TEXT FOR ANALYSIS:
════════════════════

Apliki (Απλίκι; Aplıç) is a small village in the Nicosia District of Cyprus, located 2.5 km North-East of Palaichori Oreinis and is at an altitude of 720 meters above sea level.

Apliki is located west of the small “Maroullenas” river, which flows into the river of Akaki. It is exactly in the south and east of the settlement, where first the stream of Apliki flows into the river of “Maroullenas” and then the stream of Kampi flows into the same river.

Apliki was a copper mining region dating from the late 14th Century BC. Excavations show it to have been a smelter site, built on rocky terraces. Four houses were excavated, with rich findings, including an ivory cylinder, a cylinder seal of steatite and a gold earring.

== Literature ==
- Joan du Plat Taylor 1952. A Late Bronze Age Settlement at Apliki, Cyprus. Ant Journal 32, 133–167.

════════════════════

Saved entries:
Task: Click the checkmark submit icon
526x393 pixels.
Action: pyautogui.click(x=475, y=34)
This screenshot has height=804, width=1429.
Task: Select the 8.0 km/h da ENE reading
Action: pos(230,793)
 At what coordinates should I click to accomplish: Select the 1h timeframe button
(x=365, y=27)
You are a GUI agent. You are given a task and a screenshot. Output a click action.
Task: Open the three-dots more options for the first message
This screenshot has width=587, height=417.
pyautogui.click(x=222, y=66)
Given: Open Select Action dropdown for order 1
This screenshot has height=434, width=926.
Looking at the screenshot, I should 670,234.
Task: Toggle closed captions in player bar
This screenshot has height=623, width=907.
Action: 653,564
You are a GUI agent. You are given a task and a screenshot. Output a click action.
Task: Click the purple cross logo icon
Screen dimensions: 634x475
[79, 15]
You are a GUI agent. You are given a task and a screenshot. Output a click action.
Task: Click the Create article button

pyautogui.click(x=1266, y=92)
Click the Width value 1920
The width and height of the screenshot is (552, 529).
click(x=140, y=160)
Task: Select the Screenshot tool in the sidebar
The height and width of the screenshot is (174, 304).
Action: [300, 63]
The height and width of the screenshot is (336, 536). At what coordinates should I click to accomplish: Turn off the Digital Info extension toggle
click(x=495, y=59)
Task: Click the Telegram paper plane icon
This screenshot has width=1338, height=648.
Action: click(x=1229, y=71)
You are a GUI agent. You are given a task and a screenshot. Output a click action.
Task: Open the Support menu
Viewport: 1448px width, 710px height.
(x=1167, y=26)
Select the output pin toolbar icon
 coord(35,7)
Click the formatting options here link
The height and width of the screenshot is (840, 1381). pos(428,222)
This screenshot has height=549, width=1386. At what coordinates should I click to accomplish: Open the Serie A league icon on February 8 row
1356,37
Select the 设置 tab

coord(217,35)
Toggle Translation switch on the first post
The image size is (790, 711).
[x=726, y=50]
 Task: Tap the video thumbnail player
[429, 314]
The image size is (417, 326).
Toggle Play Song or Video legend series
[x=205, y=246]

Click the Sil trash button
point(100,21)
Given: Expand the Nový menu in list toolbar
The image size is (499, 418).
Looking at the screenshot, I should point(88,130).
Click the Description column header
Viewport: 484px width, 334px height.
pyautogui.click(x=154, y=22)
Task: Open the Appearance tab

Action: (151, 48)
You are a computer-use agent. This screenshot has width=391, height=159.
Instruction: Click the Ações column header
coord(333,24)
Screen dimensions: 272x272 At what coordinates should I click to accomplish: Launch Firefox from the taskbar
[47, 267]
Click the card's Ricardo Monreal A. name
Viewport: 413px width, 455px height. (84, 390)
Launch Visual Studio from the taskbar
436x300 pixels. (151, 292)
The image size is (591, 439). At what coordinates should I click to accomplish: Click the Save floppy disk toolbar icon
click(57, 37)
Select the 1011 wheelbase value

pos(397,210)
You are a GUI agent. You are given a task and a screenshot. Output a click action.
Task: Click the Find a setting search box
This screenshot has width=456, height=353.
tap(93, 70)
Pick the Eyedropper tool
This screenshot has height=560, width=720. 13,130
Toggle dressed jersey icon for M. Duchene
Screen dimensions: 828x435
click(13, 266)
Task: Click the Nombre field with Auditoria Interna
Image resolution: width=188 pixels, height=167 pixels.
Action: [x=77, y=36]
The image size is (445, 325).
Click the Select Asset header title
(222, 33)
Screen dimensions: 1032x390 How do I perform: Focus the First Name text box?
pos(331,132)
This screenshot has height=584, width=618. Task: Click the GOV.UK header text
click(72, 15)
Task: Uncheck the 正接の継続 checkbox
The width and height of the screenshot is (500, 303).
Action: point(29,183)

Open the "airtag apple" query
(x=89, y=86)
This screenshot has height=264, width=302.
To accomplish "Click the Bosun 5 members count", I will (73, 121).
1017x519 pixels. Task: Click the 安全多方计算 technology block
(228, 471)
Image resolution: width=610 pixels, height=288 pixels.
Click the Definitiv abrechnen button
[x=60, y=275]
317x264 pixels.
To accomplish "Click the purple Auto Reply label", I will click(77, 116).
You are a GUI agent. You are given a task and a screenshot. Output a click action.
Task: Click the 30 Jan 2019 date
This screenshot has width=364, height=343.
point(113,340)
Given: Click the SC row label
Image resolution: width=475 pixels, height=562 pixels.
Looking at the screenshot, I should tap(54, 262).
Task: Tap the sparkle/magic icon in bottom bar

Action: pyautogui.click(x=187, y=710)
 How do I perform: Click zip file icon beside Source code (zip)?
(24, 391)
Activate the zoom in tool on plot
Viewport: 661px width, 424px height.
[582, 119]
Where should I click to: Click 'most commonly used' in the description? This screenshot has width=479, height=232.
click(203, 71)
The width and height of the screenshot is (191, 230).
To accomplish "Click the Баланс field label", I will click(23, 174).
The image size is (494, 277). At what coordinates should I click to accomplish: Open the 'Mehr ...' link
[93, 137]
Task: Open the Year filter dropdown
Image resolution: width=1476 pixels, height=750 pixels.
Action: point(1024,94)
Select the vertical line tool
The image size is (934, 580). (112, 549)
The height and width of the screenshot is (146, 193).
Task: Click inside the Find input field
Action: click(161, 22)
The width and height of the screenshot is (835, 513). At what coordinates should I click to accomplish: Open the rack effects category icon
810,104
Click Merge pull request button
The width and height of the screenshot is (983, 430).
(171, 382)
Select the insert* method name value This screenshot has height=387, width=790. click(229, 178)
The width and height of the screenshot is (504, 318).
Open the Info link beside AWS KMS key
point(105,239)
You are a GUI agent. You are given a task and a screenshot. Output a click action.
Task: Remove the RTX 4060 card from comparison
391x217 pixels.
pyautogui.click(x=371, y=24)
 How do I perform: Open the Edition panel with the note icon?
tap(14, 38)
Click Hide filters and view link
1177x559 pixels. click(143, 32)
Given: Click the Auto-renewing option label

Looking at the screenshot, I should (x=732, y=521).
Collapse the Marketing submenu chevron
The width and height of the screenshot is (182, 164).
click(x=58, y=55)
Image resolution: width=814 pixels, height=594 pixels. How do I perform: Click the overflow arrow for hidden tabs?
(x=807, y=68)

════════════════════

EXERCISE INSTRUCTIONS:
1 > In the text about Apliki, can you rewrite the stretch that opens with "Apliki (Απλίκι; Aplıç)" and closes with "above sea level.", substituting "Palaichori Morfou" for "Palaichori Oreinis"?
2 > Could you carry the text about Apliki on from the point where it stops?

ANSWERS PROVIDED:
1 >
Apliki (Απλίκι; Aplıç) is a small village in the Nicosia District of Cyprus, located 2.5 km North-East of Palaichori Morfou and is at an altitude of 720 meters above sea level.

2 >
- A. Bernard Knapp 2003, The Archaeology of Community on Bronze Age Cyprus: Politiko Phorades in Context. American Journal of Archaeology 107, 574.
- J. D. Muhly 1989, The Organisation of the Copper Industry in Late Bronze Age Cyprus. In E. Peltenburg (Ed.), Early Society in Cyprus. Edinburgh: Edinburgh University Press, 307.
- J. D. Muhly 1991, The Development of Copper Metallurgy in Late Bronze Age Cyprus. In: N. H. Gale (Ed.), Bronze Age Trade in the Mediterranean. Jonsered, Paul Åströms Förlag, 183.
- Rodney Tylecote 1981, From Pot Bellows to Tuyeres. Levant 13, 111, 116.